Information Collection
1. Type of Information Collection Request: Revision with change of
a currently approved collection; Title of Information Collection:
Manufacturer Submission of Average Sales Price (ASP) Data for Medicare
Part B Drugs and Biologicals; Use: Section 1847A of the Act requires
that the Medicare Part B payment amounts for covered drugs and
biologicals not paid on a cost or prospective payment basis be based
upon manufacturers' average sales price data submitted quarterly to the
Centers for Medicare & Medicaid Services (CMS). The reporting
requirements are specified in 42 CFR part 414 Subpart J.

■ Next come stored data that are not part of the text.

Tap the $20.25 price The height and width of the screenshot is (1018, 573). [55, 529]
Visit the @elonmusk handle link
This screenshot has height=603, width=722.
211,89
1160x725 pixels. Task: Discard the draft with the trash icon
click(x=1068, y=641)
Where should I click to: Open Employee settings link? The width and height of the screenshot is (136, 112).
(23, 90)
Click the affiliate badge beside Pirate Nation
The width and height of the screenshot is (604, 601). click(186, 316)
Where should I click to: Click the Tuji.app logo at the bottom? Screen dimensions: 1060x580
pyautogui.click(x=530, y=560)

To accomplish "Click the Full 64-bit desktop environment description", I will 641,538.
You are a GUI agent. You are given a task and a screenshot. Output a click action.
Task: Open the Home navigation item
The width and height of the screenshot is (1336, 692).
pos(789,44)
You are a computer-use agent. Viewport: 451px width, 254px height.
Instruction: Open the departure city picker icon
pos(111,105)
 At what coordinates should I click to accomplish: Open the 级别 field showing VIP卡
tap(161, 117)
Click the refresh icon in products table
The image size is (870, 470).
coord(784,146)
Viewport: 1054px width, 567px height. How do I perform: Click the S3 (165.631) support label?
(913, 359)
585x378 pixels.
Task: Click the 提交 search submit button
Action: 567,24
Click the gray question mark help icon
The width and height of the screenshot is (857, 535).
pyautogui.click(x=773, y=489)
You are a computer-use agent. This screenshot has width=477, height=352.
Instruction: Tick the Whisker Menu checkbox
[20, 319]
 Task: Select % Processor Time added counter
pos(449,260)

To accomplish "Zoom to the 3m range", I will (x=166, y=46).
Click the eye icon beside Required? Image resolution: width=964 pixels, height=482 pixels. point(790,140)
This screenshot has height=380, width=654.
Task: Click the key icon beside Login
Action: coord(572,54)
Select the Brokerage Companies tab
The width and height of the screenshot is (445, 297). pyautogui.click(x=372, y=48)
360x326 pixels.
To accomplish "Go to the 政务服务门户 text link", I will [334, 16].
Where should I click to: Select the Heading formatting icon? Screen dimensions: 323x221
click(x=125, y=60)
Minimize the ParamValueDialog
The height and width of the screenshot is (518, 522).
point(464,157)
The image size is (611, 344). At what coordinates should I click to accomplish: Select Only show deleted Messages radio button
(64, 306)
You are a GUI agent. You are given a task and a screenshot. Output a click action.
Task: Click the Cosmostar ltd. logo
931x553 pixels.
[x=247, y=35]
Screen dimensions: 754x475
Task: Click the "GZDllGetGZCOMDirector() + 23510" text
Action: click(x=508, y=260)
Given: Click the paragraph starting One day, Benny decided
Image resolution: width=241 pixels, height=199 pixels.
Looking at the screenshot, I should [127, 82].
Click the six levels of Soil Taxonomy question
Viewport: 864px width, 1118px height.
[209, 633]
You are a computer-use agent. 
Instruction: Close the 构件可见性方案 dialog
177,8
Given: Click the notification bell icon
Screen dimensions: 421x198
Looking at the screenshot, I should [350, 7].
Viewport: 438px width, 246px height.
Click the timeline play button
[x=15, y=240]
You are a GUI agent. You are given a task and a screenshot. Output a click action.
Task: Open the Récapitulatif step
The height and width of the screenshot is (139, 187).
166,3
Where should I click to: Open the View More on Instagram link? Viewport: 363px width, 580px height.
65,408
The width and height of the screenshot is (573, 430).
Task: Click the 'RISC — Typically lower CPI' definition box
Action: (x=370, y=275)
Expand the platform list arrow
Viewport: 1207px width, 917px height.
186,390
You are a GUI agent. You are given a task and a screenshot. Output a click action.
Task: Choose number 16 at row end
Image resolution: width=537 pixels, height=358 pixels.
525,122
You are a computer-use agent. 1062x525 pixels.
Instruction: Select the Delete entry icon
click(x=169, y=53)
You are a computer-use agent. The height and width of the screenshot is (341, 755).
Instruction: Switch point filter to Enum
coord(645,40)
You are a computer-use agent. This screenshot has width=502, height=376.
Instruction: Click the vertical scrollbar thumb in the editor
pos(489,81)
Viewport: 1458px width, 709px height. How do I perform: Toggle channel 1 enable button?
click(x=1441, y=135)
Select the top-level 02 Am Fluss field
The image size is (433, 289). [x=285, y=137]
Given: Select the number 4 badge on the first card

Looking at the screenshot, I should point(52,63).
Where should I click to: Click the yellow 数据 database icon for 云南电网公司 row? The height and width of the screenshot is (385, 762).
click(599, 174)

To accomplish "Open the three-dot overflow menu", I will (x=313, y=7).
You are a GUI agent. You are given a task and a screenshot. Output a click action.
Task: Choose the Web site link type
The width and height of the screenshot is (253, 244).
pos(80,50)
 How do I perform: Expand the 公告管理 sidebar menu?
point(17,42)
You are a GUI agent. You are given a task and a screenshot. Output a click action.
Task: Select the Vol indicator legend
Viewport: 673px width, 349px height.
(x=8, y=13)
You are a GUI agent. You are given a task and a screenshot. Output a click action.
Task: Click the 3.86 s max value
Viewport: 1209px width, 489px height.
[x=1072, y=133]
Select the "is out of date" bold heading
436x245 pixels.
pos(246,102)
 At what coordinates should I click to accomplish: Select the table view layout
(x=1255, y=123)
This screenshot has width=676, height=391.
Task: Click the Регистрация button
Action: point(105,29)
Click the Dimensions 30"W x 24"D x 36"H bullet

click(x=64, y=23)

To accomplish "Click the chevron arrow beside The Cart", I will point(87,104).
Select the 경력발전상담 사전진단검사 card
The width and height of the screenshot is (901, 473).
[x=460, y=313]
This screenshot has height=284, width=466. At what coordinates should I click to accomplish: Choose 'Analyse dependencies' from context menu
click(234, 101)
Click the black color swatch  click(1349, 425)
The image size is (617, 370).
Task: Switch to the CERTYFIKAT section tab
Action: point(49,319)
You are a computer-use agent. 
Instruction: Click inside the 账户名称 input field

The Division of Ambulatory Services (DAS), will utilize the ASP
data (ASP and number of units sold as specific in section 1847A of the
Act) to determine the Medicare Part B drug payment amounts for CY 2005
and beyond. The manufacturers submit their ASP data for all of their
NDCs for Part B drugs. DAS compiles the data, analyzes the data and
runs the data through software to calculate the volume-weighted ASP for
all of the NDCs that are grouped within a given HCPCS code. The formula
to calculate the volume-weighted ASP is the Sum (ASP * units) for all
NDCs/Sum (units * bill units per pkg) for all NDCs. DAS provides ASP
payment amounts for several components within CMS that utilize 1847(A)
payment methodologies to implement various payment policies including,
but not limited to, ESRD, OPPS, OTP and payment models. The Department
of Health and Human Services' Office of the Inspector General also uses
the ASP data in conducting statutorily mandated studies. Form Number:
CMS-10110 (OMB control number: 0938-0921); Frequency: Quarterly;
Affected Public: State, Local, or Tribal Governments; Number of
Respondents: 300; Total Annual Responses: 1,200; Total Annual Hours:
15,600. (For policy questions regarding this collection contact Felicia
Eggleston at 410 786-9287.)
2. Type of Information Collection Request: Extension without change
of a currently approved collection; Title of Information Collection:
Retiree Drug Subsidy (RDS) Application and Instructions; Use: Under the
Medicare Prescription Drug, Improvement, and Modernization Act of 2003
and implementing regulations at 42 CFR part 423 subpart R plan sponsors
(e.g., employers, unions) who offer prescription drug coverage to their
qualified covered retirees are eligible to receive a 28% subsidy for
allowable drug costs. In order to qualify, plan sponsors must submit a
complete application to the Centers for Medicare & Medicaid Services
(CMS) with a list of retirees for whom it intends to collect the
subsidy. Once CMS reviews and analyzes the information on the
application and the retiree list, notification will be sent to the plan
sponsor about its eligibility to participate in the Retiree Drug
Subsidy (RDS) Program.
CMS has contracted with an outside vendor to assist in the
administration of the RDS program; this effort is called the RDS
Center. Plan Sponsors will apply on-line for the retiree drug subsidy
by logging on to the RDS Secure website. 42 CFR 423.844 describes the
requirement for qualified retiree prescription drug plans who want to
receive the retiree drug subsidy. Once the Plan Sponsor submits the RDS
application via the RDS Secure website (and a valid initial retiree
list) CMS, through the use of its contractor, will analyze the
application to determine whether the Plan Sponsor qualifies for the
RDS. To qualify for the subsidy, the Plan Sponsor must show that its
coverage is as generous as, or more generous than, the defined standard
coverage under the Medicare Part D prescription drug benefit. Form
Number: CMS-10156 (OMB control number: 0938-0957); Frequency: Yearly;
Affected Public: Private Sector, Business or other for-profits, Not-
for-profits institutions; Number of Respondents: 1,803; Total Annual
Responses: 1,803; Total Annual Hours: 115,392. (For policy questions
regarding this collection contact Ivan Iveljic at 410-786-3312.)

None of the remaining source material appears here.